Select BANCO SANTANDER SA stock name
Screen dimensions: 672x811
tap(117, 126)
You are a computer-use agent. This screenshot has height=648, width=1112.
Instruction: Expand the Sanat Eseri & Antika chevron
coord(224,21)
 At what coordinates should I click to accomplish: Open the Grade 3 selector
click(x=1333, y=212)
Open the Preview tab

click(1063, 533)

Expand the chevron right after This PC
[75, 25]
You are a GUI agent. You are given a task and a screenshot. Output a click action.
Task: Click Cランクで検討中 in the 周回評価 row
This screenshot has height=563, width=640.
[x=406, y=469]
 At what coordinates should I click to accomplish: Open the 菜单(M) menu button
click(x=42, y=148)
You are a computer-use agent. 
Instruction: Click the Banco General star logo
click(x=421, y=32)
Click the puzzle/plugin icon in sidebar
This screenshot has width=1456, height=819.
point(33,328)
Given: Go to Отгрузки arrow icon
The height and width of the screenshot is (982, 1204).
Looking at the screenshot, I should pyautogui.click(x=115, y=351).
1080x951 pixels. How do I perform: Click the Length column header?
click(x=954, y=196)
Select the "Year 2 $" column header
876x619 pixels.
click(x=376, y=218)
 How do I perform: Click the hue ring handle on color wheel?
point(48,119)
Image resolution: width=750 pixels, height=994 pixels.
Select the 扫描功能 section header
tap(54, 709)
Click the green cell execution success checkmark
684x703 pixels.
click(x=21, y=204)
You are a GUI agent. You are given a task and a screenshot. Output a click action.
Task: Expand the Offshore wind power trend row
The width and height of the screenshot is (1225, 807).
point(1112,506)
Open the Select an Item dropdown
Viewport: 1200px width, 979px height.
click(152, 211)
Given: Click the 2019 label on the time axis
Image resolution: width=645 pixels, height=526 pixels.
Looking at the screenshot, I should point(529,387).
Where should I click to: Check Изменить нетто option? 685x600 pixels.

▬▬▬▬▬▬▬▬▬▬

Give back the opening line of the records above and every line after it, up to and including the one with "Given: Go to Отгрузки arrow icon", unchanged.

Select BANCO SANTANDER SA stock name
Screen dimensions: 672x811
tap(117, 126)
You are a computer-use agent. This screenshot has height=648, width=1112.
Instruction: Expand the Sanat Eseri & Antika chevron
coord(224,21)
 At what coordinates should I click to accomplish: Open the Grade 3 selector
click(x=1333, y=212)
Open the Preview tab

click(1063, 533)

Expand the chevron right after This PC
[75, 25]
You are a GUI agent. You are given a task and a screenshot. Output a click action.
Task: Click Cランクで検討中 in the 周回評価 row
This screenshot has height=563, width=640.
[x=406, y=469]
 At what coordinates should I click to accomplish: Open the 菜单(M) menu button
click(x=42, y=148)
You are a computer-use agent. 
Instruction: Click the Banco General star logo
click(x=421, y=32)
Click the puzzle/plugin icon in sidebar
This screenshot has width=1456, height=819.
point(33,328)
Given: Go to Отгрузки arrow icon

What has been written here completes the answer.